Exercise details
Give again, word for word, each line below starting at the one that contains "Instruction: Select the HFA" and ending at the one that contains "490x388 pixels.".

Data to use

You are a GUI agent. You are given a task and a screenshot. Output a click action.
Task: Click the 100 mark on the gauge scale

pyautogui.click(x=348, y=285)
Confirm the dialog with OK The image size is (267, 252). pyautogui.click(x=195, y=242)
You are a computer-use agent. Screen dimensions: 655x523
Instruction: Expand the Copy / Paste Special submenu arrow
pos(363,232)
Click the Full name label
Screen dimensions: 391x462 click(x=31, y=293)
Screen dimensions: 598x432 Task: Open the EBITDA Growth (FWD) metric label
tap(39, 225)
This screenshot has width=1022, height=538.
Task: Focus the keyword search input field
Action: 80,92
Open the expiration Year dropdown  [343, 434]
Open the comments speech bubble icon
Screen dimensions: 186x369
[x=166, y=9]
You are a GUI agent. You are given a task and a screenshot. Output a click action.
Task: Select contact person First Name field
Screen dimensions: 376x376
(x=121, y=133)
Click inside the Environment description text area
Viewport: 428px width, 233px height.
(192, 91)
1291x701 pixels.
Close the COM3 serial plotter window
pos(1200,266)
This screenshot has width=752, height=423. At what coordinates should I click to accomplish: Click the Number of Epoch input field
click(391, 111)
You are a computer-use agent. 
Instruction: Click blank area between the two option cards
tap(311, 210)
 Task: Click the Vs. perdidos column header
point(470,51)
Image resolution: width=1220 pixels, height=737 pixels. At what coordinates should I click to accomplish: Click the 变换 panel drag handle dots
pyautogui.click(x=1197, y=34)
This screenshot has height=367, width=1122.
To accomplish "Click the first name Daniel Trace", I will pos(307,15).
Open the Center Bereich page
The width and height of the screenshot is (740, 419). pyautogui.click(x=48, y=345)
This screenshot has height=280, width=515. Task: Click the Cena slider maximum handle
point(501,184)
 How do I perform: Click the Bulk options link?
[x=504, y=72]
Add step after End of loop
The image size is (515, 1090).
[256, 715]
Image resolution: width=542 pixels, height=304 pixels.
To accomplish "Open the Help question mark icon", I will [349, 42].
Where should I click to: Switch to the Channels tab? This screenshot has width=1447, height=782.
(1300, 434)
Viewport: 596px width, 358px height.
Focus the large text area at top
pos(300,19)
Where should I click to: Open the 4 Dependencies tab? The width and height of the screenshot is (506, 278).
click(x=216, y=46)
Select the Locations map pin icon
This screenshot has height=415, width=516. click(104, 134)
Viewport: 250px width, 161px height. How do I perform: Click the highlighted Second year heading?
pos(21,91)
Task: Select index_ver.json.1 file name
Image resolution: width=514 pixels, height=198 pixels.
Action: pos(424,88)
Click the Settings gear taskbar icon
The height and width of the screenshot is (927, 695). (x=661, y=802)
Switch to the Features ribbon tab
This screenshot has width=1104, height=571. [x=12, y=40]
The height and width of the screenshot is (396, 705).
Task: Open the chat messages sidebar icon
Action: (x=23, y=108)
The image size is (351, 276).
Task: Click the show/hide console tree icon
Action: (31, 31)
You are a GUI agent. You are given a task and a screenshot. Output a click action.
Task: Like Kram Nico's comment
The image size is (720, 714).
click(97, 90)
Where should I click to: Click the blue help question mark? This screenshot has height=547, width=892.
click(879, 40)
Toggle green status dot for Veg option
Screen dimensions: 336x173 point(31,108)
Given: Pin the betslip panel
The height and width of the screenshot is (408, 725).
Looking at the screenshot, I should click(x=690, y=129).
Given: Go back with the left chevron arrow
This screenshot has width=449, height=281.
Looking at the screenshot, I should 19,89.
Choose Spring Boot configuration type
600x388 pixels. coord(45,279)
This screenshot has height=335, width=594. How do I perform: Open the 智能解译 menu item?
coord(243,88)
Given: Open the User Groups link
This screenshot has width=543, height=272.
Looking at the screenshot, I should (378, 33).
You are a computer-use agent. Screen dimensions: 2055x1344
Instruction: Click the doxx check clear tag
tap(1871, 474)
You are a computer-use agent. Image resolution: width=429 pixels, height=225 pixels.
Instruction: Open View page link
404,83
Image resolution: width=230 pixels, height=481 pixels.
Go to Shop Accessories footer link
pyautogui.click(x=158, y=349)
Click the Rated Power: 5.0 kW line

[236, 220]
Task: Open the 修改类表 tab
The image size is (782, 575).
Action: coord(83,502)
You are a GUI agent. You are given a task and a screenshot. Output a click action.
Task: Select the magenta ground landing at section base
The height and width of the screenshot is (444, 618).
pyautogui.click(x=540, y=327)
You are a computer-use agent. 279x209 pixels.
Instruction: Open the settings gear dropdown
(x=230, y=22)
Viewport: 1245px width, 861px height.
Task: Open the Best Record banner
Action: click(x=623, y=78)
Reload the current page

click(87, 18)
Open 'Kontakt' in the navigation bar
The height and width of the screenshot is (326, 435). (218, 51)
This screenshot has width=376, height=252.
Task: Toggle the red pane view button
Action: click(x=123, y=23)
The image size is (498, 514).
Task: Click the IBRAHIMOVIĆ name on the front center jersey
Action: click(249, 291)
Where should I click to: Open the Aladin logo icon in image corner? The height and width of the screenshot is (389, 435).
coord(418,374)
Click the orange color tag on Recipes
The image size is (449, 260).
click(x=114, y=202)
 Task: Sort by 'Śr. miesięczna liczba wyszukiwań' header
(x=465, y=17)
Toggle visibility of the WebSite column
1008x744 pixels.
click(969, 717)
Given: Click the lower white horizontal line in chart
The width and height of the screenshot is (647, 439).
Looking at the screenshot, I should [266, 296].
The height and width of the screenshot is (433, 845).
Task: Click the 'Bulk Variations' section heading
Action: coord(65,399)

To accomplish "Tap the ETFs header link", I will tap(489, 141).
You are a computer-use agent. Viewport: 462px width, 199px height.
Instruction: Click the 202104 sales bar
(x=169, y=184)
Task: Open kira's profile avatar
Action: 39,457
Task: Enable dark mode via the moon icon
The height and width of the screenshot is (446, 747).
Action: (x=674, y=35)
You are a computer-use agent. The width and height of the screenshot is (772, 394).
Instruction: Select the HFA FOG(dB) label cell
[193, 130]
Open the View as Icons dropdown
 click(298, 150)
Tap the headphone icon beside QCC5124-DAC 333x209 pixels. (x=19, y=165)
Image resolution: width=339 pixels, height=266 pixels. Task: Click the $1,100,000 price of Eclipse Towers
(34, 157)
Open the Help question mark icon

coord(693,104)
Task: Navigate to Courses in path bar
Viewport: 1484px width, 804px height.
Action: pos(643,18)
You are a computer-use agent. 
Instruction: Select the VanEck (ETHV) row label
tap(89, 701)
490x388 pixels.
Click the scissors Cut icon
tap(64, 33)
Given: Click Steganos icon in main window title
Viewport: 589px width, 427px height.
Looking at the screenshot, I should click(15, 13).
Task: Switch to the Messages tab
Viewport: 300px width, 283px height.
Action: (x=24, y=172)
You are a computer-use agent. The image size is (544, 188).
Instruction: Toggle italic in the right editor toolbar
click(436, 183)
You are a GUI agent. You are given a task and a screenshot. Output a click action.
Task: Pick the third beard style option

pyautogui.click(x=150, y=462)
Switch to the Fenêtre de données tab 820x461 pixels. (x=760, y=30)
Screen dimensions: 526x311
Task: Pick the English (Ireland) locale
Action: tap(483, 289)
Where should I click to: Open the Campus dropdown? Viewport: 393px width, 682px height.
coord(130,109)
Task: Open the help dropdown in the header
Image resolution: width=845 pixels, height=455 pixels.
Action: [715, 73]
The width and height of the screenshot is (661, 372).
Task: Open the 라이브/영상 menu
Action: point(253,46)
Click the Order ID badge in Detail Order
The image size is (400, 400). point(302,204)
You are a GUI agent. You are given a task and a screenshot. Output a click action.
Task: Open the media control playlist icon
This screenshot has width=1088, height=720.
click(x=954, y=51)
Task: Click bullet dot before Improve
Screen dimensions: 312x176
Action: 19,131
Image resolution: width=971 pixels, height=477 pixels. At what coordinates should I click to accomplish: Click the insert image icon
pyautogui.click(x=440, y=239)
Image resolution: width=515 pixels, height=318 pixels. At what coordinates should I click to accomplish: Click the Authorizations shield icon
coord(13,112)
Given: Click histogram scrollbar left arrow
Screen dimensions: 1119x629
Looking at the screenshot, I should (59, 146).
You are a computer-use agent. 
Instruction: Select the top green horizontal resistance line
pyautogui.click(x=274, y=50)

Solution to this task
Instruction: Select the HFA FOG(dB) label cell
[193, 130]
Open the View as Icons dropdown
 click(298, 150)
Tap the headphone icon beside QCC5124-DAC 333x209 pixels. (x=19, y=165)
Image resolution: width=339 pixels, height=266 pixels. Task: Click the $1,100,000 price of Eclipse Towers
(34, 157)
Open the Help question mark icon

coord(693,104)
Task: Navigate to Courses in path bar
Viewport: 1484px width, 804px height.
Action: pos(643,18)
You are a computer-use agent. 
Instruction: Select the VanEck (ETHV) row label
tap(89, 701)
490x388 pixels.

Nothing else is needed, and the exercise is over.